For this example, I tested all six possible pairwise comparisons. Klein et al. (2011) decided before doing the study that they would only look at five pairwise comparisons (all except selenium vs. vitamin E), so their Bonferroni-adjusted \(P\) value would have been \(0.05/5\), or \(0.01\). If they had decided ahead of time to just compare each of the three treatments vs. the placebo, their Bonferroni-adjusted \(P\) value would have been \(0.05/3\), or \(0.017\). The important thing is to decide before looking at the results how many comparisons to do, then adjust the \(P\) value accordingly. If you don't decide ahead of time to limit yourself to particular pair wise comparisons, you need to adjust for the number of all possible pairs.

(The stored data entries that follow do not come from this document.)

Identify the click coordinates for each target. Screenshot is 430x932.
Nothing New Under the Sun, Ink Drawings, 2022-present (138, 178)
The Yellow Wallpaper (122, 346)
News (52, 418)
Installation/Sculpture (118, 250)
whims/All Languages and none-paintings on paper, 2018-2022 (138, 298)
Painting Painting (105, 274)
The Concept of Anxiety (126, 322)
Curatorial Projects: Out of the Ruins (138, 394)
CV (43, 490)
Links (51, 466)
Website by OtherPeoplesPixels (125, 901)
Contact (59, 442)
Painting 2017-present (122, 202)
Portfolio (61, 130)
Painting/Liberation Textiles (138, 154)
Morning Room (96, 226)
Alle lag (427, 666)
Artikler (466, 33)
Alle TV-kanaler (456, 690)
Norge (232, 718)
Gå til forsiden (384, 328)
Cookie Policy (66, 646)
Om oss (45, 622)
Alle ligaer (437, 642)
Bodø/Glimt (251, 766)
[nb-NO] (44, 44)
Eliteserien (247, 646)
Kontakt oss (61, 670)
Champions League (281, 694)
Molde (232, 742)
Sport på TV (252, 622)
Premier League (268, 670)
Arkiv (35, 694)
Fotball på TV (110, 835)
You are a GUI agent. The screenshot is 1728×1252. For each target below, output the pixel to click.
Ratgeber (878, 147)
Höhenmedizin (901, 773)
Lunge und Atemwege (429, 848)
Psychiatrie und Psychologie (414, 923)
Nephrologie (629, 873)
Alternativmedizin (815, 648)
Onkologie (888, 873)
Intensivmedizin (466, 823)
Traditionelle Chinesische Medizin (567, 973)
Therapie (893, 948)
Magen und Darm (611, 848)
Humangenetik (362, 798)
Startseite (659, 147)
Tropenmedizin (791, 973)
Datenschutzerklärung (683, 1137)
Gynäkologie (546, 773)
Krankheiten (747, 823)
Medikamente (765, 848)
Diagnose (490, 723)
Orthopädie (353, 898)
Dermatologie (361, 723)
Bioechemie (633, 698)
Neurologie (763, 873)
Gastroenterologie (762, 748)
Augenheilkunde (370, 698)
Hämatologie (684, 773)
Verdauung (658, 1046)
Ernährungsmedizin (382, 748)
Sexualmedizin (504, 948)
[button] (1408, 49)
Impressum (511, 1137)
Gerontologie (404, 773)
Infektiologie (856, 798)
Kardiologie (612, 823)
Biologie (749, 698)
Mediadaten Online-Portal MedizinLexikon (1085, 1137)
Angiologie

Another kind of post-hoc comparison involves testing each value of one nominal variable vs. the sum of all others. The same principle applies: get the \(P\) value for each comparison, then apply the Bonferroni correction. For example, Latta et al. (2012) collected birds in remnant riparian habitat (areas along rivers in California with mostly native vegetation) and restored riparian habitat (once degraded areas that have had native vegetation re-established). They observed the following numbers (lumping together the less common bird species as "Uncommon"):
Remnant | Restored | |
---|---|---|
Ruby-crowned kinglet | 677 | 198 |
White-crowned sparrow | 408 | 260 |
Lincoln's sparrow | 270 | 187 |
Golden-crowned sparrow | 300 | 89 |
Bushtit | 198 | 91 |
Song Sparrow | 150 | 50 |
Spotted towhee | 137 | 32 |
Bewick's wren | 106 | 48 |
Hermit thrush | 119 | 24 |
Dark-eyed junco | 34 | 39 |
Lesser goldfinch | 57 | 15 |
Uncommon | 457 | 125 |
The overall table yields a chi-square value of \(149.8\) with \(11\) degrees of freedom, which is highly significant (\(P=2\times 10^{-26}\)). That tells us there's a difference in the species composition between the remnant and restored habitat, but it would be interesting to see which species are a significantly higher proportion of the total in each habitat. To do that, do a \(2\times 2\) table for each species vs. all others, like this:
Remnant | Restored | |
---|---|---|
Ruby-crowned kinglet | 677 | 198 |
All others | 2236 | 960 |
This gives the following \(P\) values:
P value | |
---|---|
Ruby-crowned kinglet | 0.000017 |
White-crowned sparrow | 5.2×10^{−11} |
Lincoln's sparrow | 3.5×10^{−10} |
Golden-crowned sparrow | 0.011 |
Bushtit | 0.23 |
Song Sparrow | 0.27 |
Spotted towhee | 0.0051 |
Bewick's wren | 0.44 |
Hermit thrush | 0.0017 |
Dark-eyed junco | 1.8×10^{−6} |
Lesser goldfinch | 0.15 |
Uncommon | 0.00006 |
Because there are \(12\) comparisons, applying the Bonferroni correction means that a \(P\) value has to be less than \(0.05/12=0.0042\) to be significant at the \(P<0.05\) level, so six of the \(12\) species show a significant difference between the habitats.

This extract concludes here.